-- Start Data supplied --

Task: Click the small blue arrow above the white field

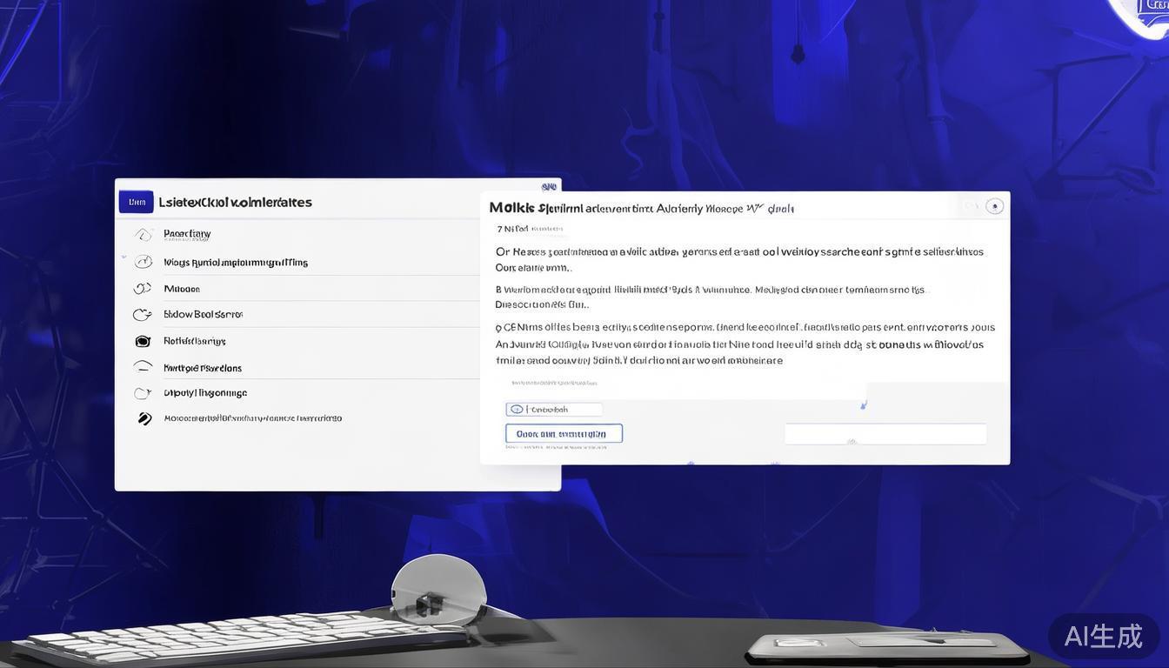Action: coord(863,404)
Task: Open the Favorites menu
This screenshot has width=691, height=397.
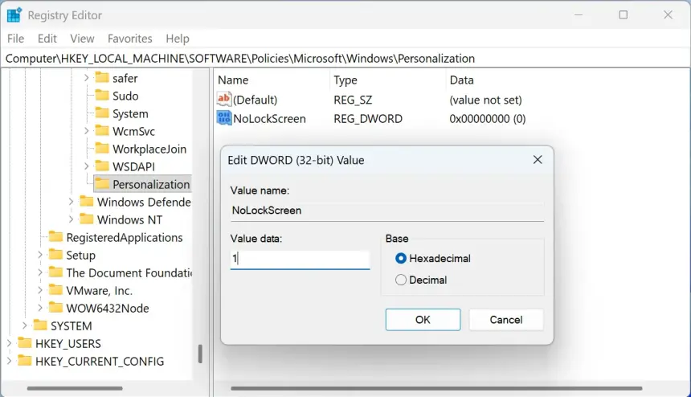Action: 129,39
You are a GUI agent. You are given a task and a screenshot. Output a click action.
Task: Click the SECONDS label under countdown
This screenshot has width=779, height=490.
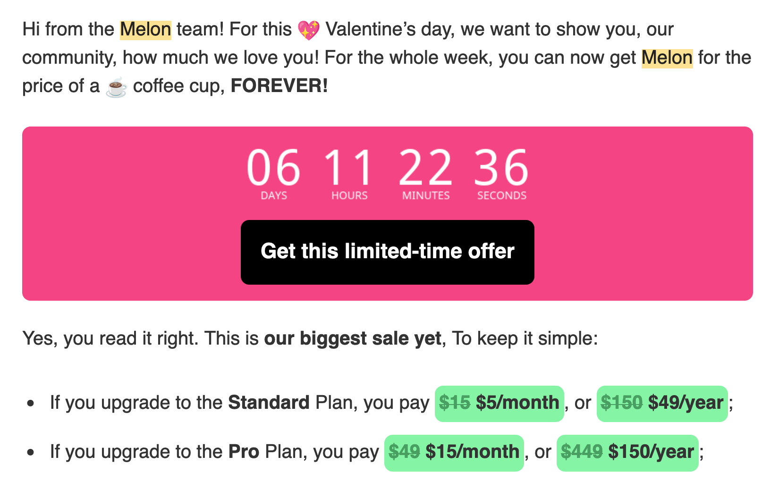501,195
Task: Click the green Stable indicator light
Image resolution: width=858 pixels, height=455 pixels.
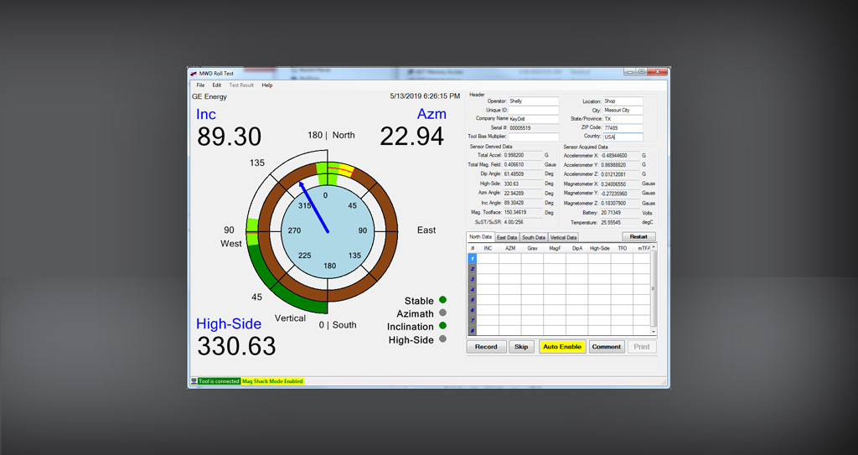Action: point(442,300)
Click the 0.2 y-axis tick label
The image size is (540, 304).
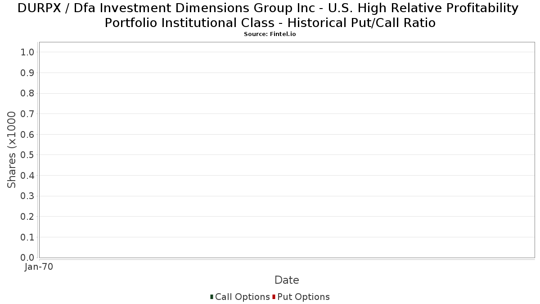coord(27,217)
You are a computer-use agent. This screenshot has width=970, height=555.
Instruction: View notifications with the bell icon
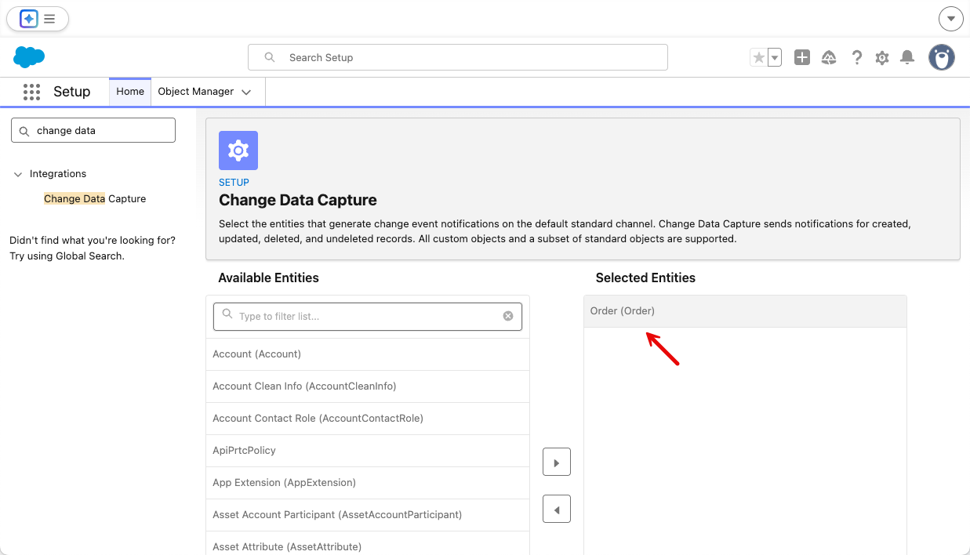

-- End Data supplied --

> Objective: Pick out each line of the data above that contains the string "This", and copy those lines in full.

> Solved exercise:
This screenshot has width=691, height=397.
This screenshot has width=779, height=490.
You are a computer-use agent. This screenshot has width=970, height=555.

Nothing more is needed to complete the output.